■ Task to complete: Convert the entries from the line containing "Where should I" through the line containing "[x=46, y=444]" into a JSON list of strings, one string per line, omitting blank lines and leaving out the pictures.
-- start Data records --
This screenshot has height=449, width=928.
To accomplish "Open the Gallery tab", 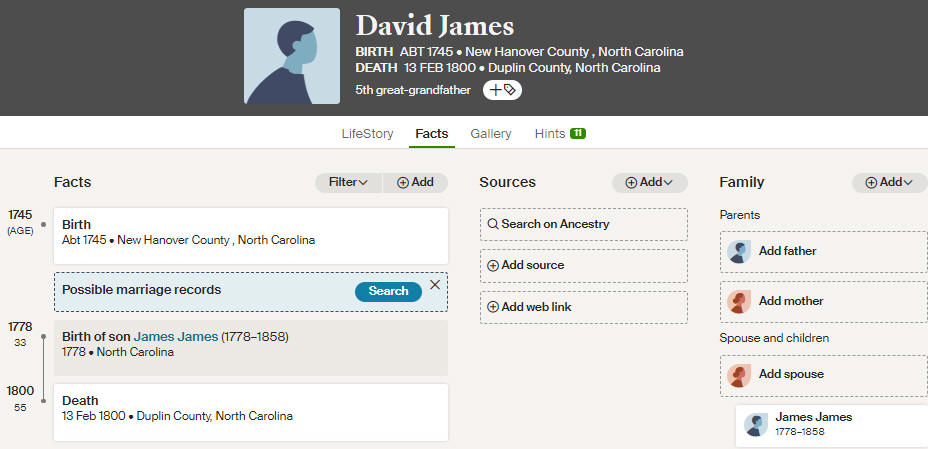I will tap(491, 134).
-- end Data records --
-- start Data records --
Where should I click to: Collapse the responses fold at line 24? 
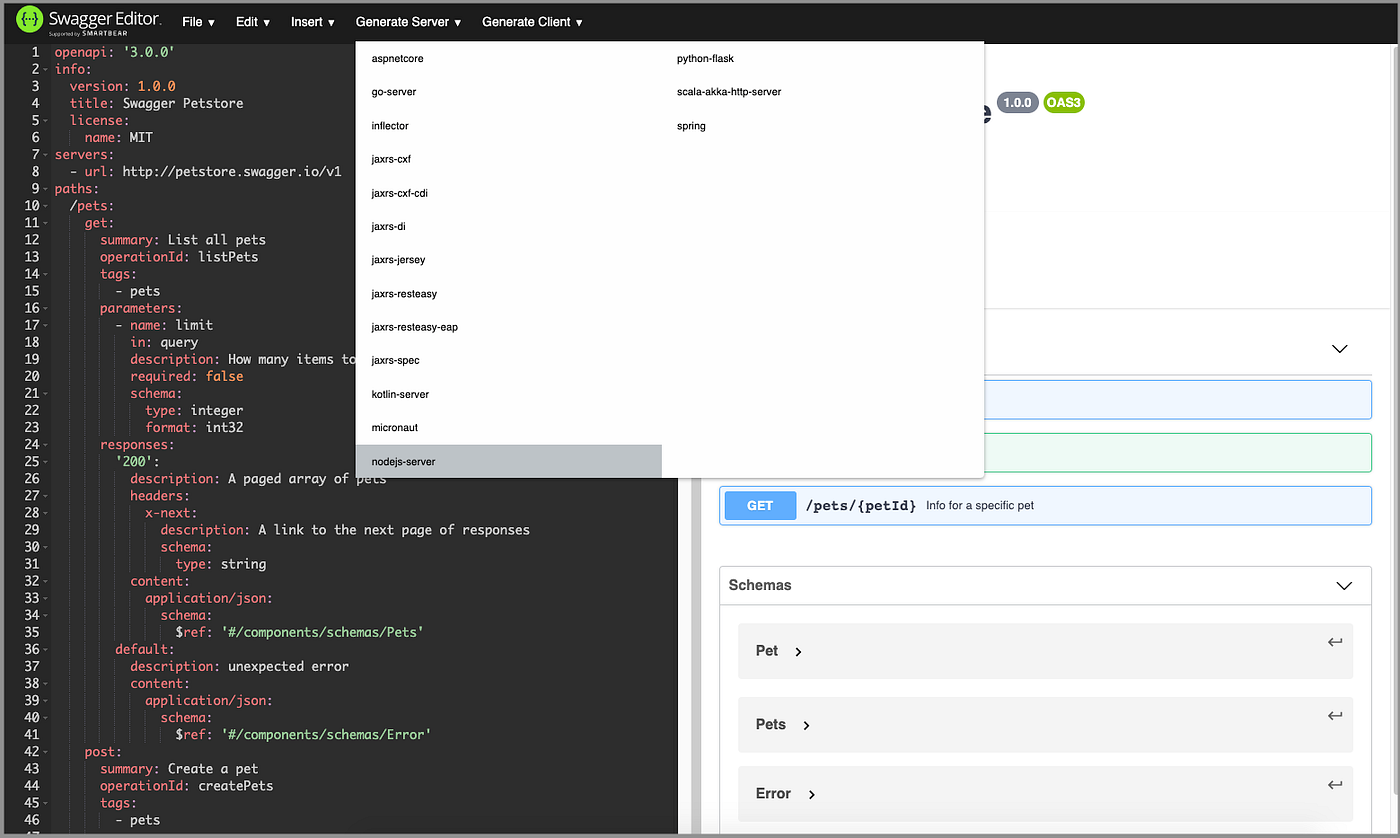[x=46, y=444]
-- end Data records --
-- start Data records --
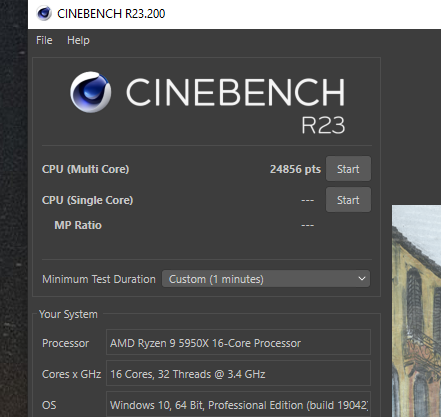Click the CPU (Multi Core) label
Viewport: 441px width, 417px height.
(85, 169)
-- end Data records --
■ Solution for this task:
[
  "Where should I click to: Collapse the responses fold at line 24? ",
  "[x=46, y=444]"
]